Mercosur : la signature de l’accord repoussée après un Conseil sous tension
Sous la pression de plusieurs États et du monde agricole, la Commission européenne repousse la signature du traité de libre-échange. Un report obtenu au terme d’un Conseil européen révélateur des fractures persistantes sur la souveraineté agricole.
Vous devez vous inscrire pour consulter librement tous les articles.
« Après des discussions difficiles, nous avons obtenu le report de cette décision et donc du sommet qui était initialement prévu après-demain », s’est félicité Emmanuel Macron lors d’une conférence de presse dans la nuit du 18 au 19 décembre 2025, à Bruxelles. De sources habituées aux Conseils européens (1), l’édition qui s’achève ce 19 décembre serait l’un des plus âpres de ces dernières années. Et ce sont des dossiers majeurs pour l’agriculture qui cristallisent les tensions entre États membres.
Pression du monde agricole
L’accord commercial entre l’Union européenne et les pays du Mercosur occupe une place centrale dans les échanges. Un an après la conclusion des négociations à Montevideo par la Commission européenne, la France, sous la pression des représentants du monde agricole, maintient sa position. Emmanuel Macron l’a dit à nouveau devant la presse : « Nous considérons que le compte n’y est pas et que cet accord ne peut pas être signé. » La France martèle sa série de garanties essentielles avant toute signature : les clauses de sauvegarde, le renforcement des contrôles, les mesures miroirs. Elle plaide pour un report de la signature de l’accord.
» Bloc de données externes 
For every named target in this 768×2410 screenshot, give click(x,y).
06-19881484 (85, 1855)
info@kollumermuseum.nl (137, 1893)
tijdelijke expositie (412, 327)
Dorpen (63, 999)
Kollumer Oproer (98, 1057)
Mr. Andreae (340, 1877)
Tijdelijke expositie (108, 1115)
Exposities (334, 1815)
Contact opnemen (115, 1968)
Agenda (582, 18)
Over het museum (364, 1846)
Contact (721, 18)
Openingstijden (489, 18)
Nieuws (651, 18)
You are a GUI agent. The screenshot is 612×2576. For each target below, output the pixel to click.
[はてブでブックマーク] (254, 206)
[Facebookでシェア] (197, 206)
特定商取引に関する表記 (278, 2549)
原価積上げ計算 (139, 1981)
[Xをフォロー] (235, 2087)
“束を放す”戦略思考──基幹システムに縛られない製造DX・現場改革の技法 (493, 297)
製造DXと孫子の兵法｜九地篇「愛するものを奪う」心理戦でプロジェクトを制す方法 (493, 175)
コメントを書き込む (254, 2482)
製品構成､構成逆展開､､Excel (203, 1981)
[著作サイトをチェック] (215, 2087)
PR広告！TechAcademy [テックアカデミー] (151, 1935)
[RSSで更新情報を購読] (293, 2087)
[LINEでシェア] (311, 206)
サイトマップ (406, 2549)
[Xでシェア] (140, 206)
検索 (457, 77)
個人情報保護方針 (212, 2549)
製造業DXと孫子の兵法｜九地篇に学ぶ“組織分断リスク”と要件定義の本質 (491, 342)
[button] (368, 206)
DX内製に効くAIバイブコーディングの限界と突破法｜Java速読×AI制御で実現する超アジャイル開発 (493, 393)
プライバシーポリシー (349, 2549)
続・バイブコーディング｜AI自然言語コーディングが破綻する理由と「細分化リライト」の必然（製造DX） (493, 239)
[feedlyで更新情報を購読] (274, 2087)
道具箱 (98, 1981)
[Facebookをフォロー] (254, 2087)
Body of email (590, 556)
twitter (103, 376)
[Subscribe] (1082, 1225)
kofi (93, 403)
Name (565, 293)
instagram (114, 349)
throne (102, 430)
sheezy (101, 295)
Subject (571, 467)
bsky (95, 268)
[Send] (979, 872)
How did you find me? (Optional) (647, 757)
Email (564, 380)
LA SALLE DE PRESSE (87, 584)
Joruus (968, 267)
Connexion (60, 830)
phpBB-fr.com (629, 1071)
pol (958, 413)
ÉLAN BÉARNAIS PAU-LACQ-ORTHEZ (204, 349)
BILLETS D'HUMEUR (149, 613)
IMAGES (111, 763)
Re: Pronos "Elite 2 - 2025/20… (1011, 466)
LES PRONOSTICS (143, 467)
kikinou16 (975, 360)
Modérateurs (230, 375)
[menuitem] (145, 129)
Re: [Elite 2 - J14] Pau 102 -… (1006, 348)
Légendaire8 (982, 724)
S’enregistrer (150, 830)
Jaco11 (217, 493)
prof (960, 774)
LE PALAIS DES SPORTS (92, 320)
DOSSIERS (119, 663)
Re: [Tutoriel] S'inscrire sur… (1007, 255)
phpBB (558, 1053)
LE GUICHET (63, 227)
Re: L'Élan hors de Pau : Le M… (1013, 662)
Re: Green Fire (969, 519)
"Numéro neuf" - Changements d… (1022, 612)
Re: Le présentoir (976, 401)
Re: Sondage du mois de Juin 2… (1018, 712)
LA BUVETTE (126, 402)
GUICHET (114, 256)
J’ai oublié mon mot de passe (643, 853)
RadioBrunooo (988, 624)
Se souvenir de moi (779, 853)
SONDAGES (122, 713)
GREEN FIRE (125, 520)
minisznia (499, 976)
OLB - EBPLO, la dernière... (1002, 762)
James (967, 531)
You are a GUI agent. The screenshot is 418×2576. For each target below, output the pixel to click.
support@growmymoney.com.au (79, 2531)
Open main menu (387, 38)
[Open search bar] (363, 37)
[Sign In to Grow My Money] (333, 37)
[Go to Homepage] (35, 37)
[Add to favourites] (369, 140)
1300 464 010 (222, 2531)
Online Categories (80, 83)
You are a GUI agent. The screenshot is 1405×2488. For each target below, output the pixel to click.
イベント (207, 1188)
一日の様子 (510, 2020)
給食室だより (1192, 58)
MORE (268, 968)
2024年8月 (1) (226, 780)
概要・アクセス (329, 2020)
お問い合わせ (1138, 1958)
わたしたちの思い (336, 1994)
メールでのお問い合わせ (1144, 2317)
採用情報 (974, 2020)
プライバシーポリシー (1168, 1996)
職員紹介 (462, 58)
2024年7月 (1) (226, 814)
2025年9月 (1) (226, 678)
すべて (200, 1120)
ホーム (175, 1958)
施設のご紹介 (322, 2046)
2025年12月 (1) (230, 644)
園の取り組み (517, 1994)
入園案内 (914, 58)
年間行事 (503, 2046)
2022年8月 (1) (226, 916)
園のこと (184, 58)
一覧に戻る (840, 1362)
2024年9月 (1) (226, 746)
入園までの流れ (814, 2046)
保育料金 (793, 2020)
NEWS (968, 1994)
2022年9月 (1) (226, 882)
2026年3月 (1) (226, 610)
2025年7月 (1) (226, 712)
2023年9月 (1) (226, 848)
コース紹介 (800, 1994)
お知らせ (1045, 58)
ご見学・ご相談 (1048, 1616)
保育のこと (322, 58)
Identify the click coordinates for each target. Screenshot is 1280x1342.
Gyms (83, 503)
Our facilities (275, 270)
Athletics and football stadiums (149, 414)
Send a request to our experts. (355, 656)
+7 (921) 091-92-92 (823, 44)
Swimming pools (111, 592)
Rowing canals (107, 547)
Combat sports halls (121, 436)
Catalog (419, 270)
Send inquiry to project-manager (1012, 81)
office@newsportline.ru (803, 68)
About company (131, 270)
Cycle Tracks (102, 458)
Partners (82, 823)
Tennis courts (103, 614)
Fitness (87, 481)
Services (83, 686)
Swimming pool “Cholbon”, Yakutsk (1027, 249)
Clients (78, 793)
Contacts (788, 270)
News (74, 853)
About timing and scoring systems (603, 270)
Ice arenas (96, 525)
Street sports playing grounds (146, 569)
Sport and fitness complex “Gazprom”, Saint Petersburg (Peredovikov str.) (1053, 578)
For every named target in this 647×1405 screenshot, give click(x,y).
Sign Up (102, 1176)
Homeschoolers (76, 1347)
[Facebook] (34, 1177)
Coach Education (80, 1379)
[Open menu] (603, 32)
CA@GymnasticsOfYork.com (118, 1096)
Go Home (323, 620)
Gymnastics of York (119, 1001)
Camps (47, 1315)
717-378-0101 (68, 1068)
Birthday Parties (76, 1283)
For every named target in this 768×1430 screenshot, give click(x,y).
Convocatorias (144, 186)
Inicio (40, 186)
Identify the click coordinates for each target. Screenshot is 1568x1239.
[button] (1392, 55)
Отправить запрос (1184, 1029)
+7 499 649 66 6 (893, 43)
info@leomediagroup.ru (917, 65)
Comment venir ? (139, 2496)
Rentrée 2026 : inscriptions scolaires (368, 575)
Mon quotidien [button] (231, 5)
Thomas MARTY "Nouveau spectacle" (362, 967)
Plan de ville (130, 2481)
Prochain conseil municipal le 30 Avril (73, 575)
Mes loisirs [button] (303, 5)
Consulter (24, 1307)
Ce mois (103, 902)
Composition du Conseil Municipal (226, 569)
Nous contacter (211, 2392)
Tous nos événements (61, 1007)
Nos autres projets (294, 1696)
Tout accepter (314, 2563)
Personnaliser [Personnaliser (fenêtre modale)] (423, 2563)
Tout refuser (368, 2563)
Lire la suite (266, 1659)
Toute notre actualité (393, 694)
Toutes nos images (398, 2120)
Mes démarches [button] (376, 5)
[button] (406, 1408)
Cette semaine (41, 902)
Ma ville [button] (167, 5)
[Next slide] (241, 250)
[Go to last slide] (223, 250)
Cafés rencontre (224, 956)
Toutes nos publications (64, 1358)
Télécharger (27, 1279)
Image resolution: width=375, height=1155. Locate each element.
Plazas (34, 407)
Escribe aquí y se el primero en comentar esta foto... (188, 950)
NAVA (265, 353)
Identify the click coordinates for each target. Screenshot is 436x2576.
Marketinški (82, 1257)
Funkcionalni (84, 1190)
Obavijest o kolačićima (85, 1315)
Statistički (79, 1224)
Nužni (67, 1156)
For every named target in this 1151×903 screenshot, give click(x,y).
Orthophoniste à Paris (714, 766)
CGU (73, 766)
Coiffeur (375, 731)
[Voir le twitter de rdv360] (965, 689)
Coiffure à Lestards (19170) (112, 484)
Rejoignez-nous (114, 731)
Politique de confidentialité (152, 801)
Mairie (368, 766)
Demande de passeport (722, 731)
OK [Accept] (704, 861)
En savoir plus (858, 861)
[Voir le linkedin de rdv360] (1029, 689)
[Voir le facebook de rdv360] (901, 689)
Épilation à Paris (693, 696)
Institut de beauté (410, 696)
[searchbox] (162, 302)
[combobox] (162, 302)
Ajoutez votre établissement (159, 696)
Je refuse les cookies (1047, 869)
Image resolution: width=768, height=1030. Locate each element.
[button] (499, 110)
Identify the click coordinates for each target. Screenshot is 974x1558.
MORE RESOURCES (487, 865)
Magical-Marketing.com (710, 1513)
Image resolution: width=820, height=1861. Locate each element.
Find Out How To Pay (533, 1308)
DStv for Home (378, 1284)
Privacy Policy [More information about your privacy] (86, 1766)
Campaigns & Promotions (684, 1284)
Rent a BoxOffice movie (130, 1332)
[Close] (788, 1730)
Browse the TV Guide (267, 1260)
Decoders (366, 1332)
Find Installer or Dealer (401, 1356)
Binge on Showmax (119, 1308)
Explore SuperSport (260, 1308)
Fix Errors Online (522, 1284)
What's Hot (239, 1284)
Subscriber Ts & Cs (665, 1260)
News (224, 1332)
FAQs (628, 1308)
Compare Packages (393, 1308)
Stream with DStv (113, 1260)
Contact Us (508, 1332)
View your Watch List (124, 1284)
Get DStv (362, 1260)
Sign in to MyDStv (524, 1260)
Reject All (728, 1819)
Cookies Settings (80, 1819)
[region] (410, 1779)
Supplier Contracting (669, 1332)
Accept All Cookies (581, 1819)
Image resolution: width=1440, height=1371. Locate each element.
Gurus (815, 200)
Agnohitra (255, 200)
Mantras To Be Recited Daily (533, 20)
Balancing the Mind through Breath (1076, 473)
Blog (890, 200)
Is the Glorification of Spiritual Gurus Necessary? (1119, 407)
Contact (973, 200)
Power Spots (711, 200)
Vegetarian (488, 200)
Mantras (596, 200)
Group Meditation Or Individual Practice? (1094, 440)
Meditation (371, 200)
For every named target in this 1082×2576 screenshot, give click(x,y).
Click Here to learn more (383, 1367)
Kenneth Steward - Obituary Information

Jusqu’ici prudente, la Première ministre italienne, Giorgia Meloni, a finalement estimé qu’il était trop tôt pour signer, faute de garanties agricoles solides. « On en a beaucoup parlé ces derniers jours, » assure le Président Français. Mais cette évolution n’est certainement pas décorrélée de la mobilisation des agriculteurs italiens, nombreux dans les rangs de la manifestation du 18 décembre. Il s’agit aussi de gagner du temps afin de convaincre un secteur en ébullition. Ce revirement met à mal l’espoir de la présidente de la Commission européenne, Ursula von der Leyen, de voir l’accord adopté ce 20 décembre lors du sommet Mercosur.
Un bras de fer entre partisans et opposants
La tension culmine autour de la volonté de certains États membres de « forcer une signature d’ici la fin de la semaine », malgré l’absence de garanties opérationnelles. Les partisans de l’accord estiment que, dans un contexte de rivalités internationales – taxes américaines, tensions avec la Chine –, diversifier les partenaires commerciaux de l’Europe constitue un impératif stratégique. La France partage cet objectif, mais souligne que cette diversification ne doit pas se faire au détriment de la souveraineté agricole et alimentaire européenne. Elle rappelle également que l’accord date d’une génération ancienne – le mandat de négociation remonte à 1999 – et qu’il ne prend pas en compte les enjeux contemporains de transition écologique et de réciprocité des normes.
En début de soirée, la présidente de la Commission européenne, Ursula von der Leyen, a annoncé aux dirigeants des Vingt-Sept le report à début janvier de la signature de l’accord commercial avec le Mercosur. Une victoire d’étape pour Paris, mais qui ne clôt pas le débat. Car la France a beau multiplier les initiatives diplomatiques pour arracher des garanties, un fossé demeure. Pour les syndicats agricoles, les clauses de sauvegarde, aussi robustes soient-elles, ne constituent pas une réponse acceptable. Pour eux, il ne s’agit pas d’encadrer l’accord, mais de le rejeter.
(1) Le Conseil européen est la réunion des chefs d’État ou de gouvernement des 27 pays de l’Union européenne. Il fixe les grandes orientations et priorités politiques de l’Union européenne, tranche sur les dossiers sensibles et coordonne les États membres, mais ne légifère pas directement.